The modern push to make us all sexually self-sufficient via masturbation underrates our fundamental needs for touch and trusted companionship. Consequently, many of us are ignorant of how evolution has molded us. For example, it has only been a matter of decades since scientists discovered (to their astonishment) that orphaned monkey infants prefer soothing terrycloth "mothers" without milk to "mothers" of chicken-wire with milk. (Listen to a fascinating radio show about this experiment.)
The benefits of generous touch arise in part from the fact that oxytocin, a hormone produced in response to affectionate touch, counters the effects of cortisol (the stress hormone). Oxytocin can also reduce pain (i.e., increase pain thresholds) by triggering the release of endorphins, thus increasing feelings of well-being and even performance. (More on the science behind touch's benefits.) Above all, safe touch activates and comforts our primitive reward circuitry, so we aren't as likely to fall for synthetic substitutes.
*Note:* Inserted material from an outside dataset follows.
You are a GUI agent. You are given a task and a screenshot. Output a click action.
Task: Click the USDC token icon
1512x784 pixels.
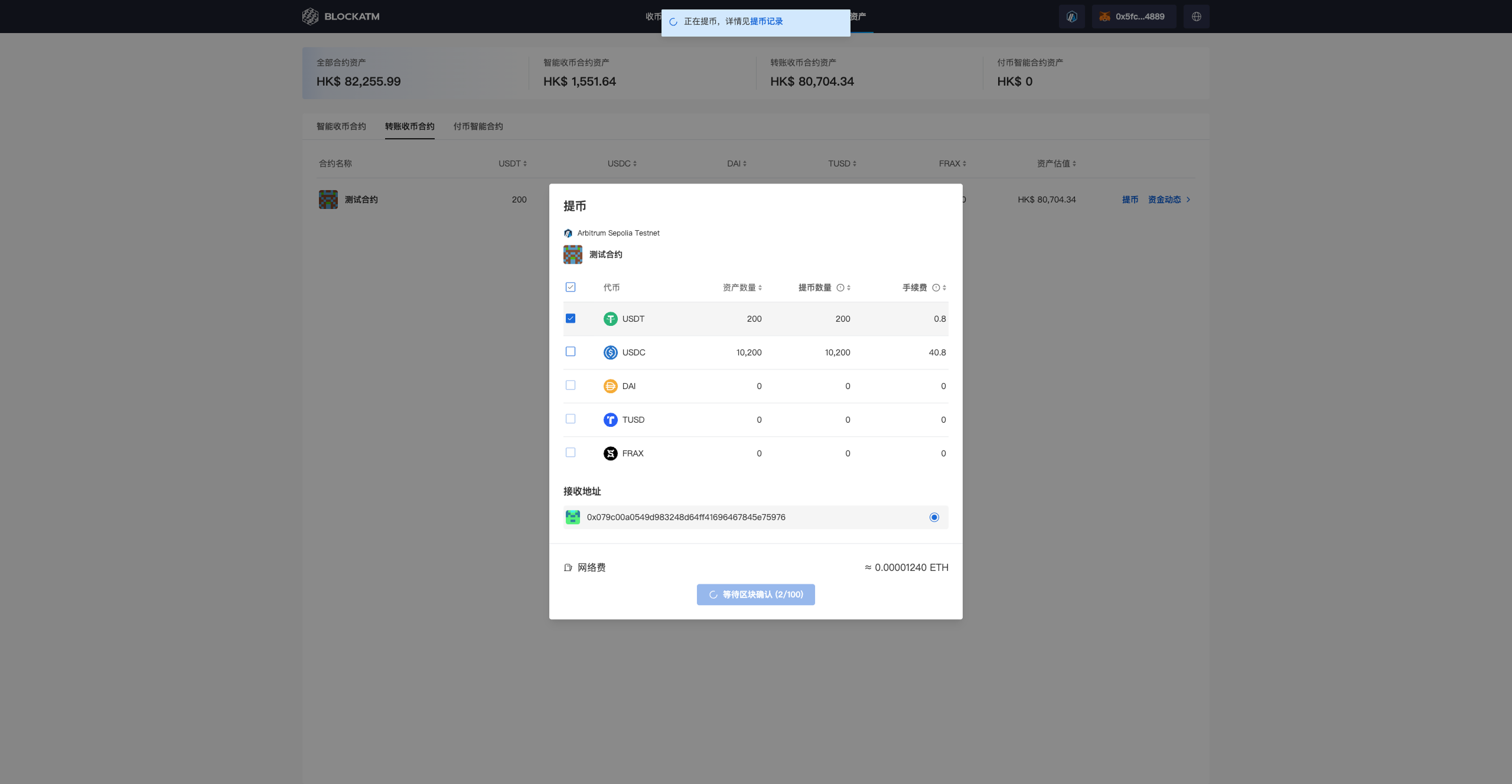(610, 352)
So, who is your next oasis? Know anyone with whom you could you cultivate a cuddle-buddy connection? Here are some tips:
- Not sure how to broach the subject? Share an article about the concept and find out what your buddy thinks.
- Friends who have gone through massage therapy school, or training in other hands-on healing, usually welcome exchanging healing touch and have training in healthy boundaries.
- Attend a cuddle party, or plan one of your own with friends.
Keep in mind that cuddling is a service to everyone. Your touch benefits your buddy as much as it does you, and glowing people make the planet a happier place.
Warning: If you try this idea, you may soon conclude that the modern, Western assumption that 'humans can thrive on a narrow diet of intermittent casual sex plus masturbation' is...well...damned peculiar.